**WRITTEN EXERCISE A:** Rewrite part of the records. Begin at the line that has "Click the Position window icon in sidebar" and stop after the line that has "[x=50, y=574]", replacing "sidebar" with "side panel" and keeping everything else the same.

**SOURCE DOCUMENT:**
⟨
So what can you do to avoid gaining weight during the holiday season? Here are 10 steps to save your waist from unwanted holiday inches and prevent lifelong health problems.

1. Walk it off. Make a new holiday tradition: the family walk. Another effective way to maintain or lose body weight is to engage in regular, sustained aerobic activity. To burn off those extra calories, kick up your exercise.

2. Eat more fruits and vegetables. The recommendation is 5 fruits and vegetables a day but aim for seven-a-day. The fiber in fruits and vegetables fill you up faster than traditional snack foods. Pack your refrigerator with bags of cut-up vegetables and fruits.

3. Control the risk for temptation. While you won’t be able to control all situations, focus on the ones you can. Make a pact with co-workers that goodies will be kept solely in the break room if at all in your workplace. Mentally plan out how you will avoid tempting situations. If you can’t avoid them entirely, see number 4.
⟩
**RECORDED INFORMATION:**
⟨
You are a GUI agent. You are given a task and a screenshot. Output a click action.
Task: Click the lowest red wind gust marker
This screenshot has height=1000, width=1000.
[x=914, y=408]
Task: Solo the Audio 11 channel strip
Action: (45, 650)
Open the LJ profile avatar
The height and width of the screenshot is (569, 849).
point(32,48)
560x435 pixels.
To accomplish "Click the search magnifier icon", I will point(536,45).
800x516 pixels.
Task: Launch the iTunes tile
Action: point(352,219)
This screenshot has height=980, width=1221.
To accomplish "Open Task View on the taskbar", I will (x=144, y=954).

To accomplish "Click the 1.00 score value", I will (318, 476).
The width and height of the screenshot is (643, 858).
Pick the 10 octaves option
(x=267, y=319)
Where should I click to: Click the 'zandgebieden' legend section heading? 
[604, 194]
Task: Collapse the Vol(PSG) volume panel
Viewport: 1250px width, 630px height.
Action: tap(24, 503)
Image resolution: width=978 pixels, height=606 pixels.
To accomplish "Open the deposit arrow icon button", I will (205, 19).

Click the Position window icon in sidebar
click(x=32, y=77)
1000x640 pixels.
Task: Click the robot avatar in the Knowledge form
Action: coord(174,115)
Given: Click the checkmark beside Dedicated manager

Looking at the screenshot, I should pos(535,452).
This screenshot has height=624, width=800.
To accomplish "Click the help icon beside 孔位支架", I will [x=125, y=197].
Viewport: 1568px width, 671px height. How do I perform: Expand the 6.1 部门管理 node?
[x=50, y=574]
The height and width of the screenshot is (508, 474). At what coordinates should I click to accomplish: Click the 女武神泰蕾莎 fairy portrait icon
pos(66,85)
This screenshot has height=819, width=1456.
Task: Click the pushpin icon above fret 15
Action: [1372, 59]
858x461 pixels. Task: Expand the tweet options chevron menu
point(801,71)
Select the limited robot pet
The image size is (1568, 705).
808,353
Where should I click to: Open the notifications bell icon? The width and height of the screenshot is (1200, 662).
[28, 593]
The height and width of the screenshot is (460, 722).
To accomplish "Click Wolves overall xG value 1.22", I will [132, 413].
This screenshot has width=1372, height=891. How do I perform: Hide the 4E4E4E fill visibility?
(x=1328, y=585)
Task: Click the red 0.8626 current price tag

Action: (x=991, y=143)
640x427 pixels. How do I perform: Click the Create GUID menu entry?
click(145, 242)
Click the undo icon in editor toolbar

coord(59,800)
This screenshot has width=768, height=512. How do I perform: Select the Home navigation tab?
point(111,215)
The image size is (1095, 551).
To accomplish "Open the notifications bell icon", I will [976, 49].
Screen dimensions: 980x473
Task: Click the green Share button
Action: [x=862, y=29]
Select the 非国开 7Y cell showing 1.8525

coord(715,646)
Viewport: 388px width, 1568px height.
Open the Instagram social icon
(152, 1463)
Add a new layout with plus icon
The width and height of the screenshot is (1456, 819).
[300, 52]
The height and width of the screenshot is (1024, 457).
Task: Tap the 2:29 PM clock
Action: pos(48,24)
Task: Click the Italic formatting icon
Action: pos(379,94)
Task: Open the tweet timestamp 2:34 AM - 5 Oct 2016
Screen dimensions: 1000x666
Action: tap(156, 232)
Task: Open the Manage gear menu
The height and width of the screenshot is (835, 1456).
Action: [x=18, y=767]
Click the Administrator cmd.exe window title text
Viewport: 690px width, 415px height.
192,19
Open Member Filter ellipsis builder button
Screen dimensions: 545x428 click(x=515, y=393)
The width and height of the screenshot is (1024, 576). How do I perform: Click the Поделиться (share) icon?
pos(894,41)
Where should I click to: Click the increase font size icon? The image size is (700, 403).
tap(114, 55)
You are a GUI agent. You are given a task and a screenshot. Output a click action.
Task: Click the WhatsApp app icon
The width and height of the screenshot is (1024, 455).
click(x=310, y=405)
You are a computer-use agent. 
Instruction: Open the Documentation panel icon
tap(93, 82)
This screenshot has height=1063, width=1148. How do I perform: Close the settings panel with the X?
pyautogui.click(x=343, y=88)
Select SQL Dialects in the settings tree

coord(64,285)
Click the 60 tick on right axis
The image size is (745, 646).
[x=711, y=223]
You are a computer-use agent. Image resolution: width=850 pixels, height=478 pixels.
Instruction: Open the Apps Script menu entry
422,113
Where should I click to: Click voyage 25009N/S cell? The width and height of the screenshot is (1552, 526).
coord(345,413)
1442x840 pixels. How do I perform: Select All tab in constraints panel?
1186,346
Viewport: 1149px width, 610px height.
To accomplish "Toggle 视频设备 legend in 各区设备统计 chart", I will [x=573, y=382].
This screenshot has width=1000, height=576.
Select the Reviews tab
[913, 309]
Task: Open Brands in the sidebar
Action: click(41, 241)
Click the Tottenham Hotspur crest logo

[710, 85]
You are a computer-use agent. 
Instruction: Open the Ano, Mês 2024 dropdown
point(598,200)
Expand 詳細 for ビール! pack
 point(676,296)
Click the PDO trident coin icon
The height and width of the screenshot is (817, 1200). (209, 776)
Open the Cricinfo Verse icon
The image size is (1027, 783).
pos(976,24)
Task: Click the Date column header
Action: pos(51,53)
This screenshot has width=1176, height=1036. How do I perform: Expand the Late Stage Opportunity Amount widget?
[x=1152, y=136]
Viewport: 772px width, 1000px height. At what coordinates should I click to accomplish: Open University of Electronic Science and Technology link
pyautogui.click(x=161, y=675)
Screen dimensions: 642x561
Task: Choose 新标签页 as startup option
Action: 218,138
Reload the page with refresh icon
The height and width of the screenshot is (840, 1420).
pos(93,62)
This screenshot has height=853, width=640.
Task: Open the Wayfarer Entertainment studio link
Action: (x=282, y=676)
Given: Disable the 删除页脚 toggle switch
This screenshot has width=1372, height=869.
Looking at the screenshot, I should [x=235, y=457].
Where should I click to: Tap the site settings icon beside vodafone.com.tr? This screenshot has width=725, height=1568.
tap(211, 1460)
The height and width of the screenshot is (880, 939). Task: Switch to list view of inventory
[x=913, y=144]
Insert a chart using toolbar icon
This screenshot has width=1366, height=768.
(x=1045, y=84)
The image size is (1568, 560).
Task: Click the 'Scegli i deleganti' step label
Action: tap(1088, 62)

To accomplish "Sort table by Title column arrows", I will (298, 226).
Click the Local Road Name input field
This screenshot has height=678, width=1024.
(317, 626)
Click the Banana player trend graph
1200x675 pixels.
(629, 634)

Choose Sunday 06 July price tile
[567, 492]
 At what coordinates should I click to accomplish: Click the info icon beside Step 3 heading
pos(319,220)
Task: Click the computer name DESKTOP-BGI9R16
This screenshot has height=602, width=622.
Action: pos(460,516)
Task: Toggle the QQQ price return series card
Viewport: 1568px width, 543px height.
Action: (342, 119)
⟩
**WRITTEN EXERCISE B:** Repeat the whole text on avoiding holiday weight gain word for word.

**EXERCISE ANSWER A:**
Click the Position window icon in side panel
click(x=32, y=77)
1000x640 pixels.
Task: Click the robot avatar in the Knowledge form
Action: coord(174,115)
Given: Click the checkmark beside Dedicated manager

Looking at the screenshot, I should pos(535,452).
This screenshot has height=624, width=800.
To accomplish "Click the help icon beside 孔位支架", I will [x=125, y=197].
Viewport: 1568px width, 671px height. How do I perform: Expand the 6.1 部门管理 node?
[x=50, y=574]

**EXERCISE ANSWER B:**
So what can you do to avoid gaining weight during the holiday season? Here are 10 steps to save your waist from unwanted holiday inches and prevent lifelong health problems.

1. Walk it off. Make a new holiday tradition: the family walk. Another effective way to maintain or lose body weight is to engage in regular, sustained aerobic activity. To burn off those extra calories, kick up your exercise.

2. Eat more fruits and vegetables. The recommendation is 5 fruits and vegetables a day but aim for seven-a-day. The fiber in fruits and vegetables fill you up faster than traditional snack foods. Pack your refrigerator with bags of cut-up vegetables and fruits.

3. Control the risk for temptation. While you won’t be able to control all situations, focus on the ones you can. Make a pact with co-workers that goodies will be kept solely in the break room if at all in your workplace. Mentally plan out how you will avoid tempting situations. If you can’t avoid them entirely, see number 4.